§ **Given problem**: Copy out every line of the listing below that contains the string "point". Case counts.

-.-.-

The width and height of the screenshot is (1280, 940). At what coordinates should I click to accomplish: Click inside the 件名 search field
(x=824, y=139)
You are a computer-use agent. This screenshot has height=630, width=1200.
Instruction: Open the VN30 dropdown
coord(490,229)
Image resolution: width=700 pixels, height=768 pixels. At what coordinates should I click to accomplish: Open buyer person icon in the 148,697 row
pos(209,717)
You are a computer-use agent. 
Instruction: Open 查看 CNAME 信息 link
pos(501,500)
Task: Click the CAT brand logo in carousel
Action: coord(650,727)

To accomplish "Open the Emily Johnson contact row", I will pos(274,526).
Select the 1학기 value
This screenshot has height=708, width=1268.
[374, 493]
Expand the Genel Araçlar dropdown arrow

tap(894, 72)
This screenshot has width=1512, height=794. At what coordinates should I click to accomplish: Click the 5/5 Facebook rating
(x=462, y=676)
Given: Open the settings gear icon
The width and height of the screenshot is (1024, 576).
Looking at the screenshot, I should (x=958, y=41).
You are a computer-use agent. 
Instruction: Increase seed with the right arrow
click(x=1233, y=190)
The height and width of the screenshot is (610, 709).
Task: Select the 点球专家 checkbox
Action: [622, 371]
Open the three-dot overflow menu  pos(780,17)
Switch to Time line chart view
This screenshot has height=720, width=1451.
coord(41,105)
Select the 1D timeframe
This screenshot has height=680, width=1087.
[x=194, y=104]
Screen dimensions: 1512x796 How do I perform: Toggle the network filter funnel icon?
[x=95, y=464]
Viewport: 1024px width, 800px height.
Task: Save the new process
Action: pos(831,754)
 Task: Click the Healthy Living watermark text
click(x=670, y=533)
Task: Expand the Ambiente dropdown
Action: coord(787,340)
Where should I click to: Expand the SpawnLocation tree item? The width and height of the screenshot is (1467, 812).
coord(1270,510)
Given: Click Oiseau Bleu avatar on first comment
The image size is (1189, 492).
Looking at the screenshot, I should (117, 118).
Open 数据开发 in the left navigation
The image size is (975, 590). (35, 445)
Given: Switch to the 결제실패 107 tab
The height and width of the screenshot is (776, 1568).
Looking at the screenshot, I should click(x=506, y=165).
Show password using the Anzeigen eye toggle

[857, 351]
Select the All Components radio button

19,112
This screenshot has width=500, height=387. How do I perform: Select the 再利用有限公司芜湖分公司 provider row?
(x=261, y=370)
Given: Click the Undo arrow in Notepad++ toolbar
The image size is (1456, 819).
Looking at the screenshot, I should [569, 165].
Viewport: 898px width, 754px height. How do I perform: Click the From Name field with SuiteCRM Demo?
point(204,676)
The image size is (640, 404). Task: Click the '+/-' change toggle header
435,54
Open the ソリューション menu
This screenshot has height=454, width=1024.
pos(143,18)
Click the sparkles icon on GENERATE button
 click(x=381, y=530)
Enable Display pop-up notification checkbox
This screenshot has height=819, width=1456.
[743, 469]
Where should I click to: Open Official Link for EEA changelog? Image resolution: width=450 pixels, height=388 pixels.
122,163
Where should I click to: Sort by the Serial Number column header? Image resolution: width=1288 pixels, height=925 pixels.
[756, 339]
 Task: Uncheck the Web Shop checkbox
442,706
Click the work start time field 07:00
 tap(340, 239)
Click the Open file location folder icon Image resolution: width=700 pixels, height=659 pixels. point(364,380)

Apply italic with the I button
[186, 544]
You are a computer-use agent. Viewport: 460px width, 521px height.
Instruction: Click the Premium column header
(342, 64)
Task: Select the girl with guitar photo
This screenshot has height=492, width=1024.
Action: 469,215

-.-.-

§ **Task output**:
point(204,676)
Click the Open file location folder icon Image resolution: width=700 pixels, height=659 pixels. point(364,380)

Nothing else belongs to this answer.